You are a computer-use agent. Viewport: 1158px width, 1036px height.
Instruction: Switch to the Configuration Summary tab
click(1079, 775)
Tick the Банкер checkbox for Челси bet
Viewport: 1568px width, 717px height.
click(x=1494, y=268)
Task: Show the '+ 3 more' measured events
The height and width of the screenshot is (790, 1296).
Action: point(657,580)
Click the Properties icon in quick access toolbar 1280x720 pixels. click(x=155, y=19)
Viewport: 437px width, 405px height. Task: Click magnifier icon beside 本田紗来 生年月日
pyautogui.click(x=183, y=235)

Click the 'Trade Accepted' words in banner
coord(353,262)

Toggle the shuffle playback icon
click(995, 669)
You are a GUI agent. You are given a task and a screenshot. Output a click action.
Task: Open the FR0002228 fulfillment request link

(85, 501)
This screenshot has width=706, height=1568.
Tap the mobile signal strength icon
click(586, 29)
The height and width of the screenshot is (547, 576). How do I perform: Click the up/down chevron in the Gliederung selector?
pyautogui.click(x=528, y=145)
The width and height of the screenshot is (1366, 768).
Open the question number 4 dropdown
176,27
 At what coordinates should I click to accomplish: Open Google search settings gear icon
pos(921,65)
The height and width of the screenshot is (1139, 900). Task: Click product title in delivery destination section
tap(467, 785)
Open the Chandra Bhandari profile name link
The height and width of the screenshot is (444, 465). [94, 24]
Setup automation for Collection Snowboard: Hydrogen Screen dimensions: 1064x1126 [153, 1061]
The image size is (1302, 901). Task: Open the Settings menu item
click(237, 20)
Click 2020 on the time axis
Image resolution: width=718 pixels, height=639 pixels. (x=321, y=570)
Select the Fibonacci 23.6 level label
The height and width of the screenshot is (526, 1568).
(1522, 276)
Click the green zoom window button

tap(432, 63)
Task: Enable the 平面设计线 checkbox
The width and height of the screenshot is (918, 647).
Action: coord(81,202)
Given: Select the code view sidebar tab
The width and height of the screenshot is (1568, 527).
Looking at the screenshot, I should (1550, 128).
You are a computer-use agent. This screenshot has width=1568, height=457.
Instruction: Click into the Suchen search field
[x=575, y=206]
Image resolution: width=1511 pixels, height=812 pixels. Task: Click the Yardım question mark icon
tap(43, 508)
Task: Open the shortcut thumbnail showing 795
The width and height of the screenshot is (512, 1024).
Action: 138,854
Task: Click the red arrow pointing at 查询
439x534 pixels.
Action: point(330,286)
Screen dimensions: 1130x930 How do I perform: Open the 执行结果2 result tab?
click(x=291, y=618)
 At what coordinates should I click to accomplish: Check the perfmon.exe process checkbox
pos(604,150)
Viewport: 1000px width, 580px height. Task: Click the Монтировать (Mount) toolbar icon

________________________

WORK INSTRUCTION
Restate the material word for word, leaving nothing out.

ANSWER FOR THE TASK
You are a computer-use agent. Viewport: 1158px width, 1036px height.
Instruction: Switch to the Configuration Summary tab
click(1079, 775)
Tick the Банкер checkbox for Челси bet
Viewport: 1568px width, 717px height.
click(x=1494, y=268)
Task: Show the '+ 3 more' measured events
The height and width of the screenshot is (790, 1296).
Action: point(657,580)
Click the Properties icon in quick access toolbar 1280x720 pixels. click(x=155, y=19)
Viewport: 437px width, 405px height. Task: Click magnifier icon beside 本田紗来 生年月日
pyautogui.click(x=183, y=235)

Click the 'Trade Accepted' words in banner
coord(353,262)

Toggle the shuffle playback icon
click(995, 669)
You are a GUI agent. You are given a task and a screenshot. Output a click action.
Task: Open the FR0002228 fulfillment request link

(85, 501)
This screenshot has width=706, height=1568.
Tap the mobile signal strength icon
click(586, 29)
The height and width of the screenshot is (547, 576). How do I perform: Click the up/down chevron in the Gliederung selector?
pyautogui.click(x=528, y=145)
The width and height of the screenshot is (1366, 768).
Open the question number 4 dropdown
176,27
 At what coordinates should I click to accomplish: Open Google search settings gear icon
pos(921,65)
The height and width of the screenshot is (1139, 900). Task: Click product title in delivery destination section
tap(467, 785)
Open the Chandra Bhandari profile name link
The height and width of the screenshot is (444, 465). [94, 24]
Setup automation for Collection Snowboard: Hydrogen Screen dimensions: 1064x1126 [153, 1061]
The image size is (1302, 901). Task: Open the Settings menu item
click(237, 20)
Click 2020 on the time axis
Image resolution: width=718 pixels, height=639 pixels. (x=321, y=570)
Select the Fibonacci 23.6 level label
The height and width of the screenshot is (526, 1568).
(1522, 276)
Click the green zoom window button

tap(432, 63)
Task: Enable the 平面设计线 checkbox
The width and height of the screenshot is (918, 647).
Action: coord(81,202)
Given: Select the code view sidebar tab
The width and height of the screenshot is (1568, 527).
Looking at the screenshot, I should (1550, 128).
You are a computer-use agent. This screenshot has width=1568, height=457.
Instruction: Click into the Suchen search field
[x=575, y=206]
Image resolution: width=1511 pixels, height=812 pixels. Task: Click the Yardım question mark icon
tap(43, 508)
Task: Open the shortcut thumbnail showing 795
The width and height of the screenshot is (512, 1024).
Action: 138,854
Task: Click the red arrow pointing at 查询
439x534 pixels.
Action: point(330,286)
Screen dimensions: 1130x930 How do I perform: Open the 执行结果2 result tab?
click(x=291, y=618)
 At what coordinates should I click to accomplish: Check the perfmon.exe process checkbox
pos(604,150)
Viewport: 1000px width, 580px height. Task: Click the Монтировать (Mount) toolbar icon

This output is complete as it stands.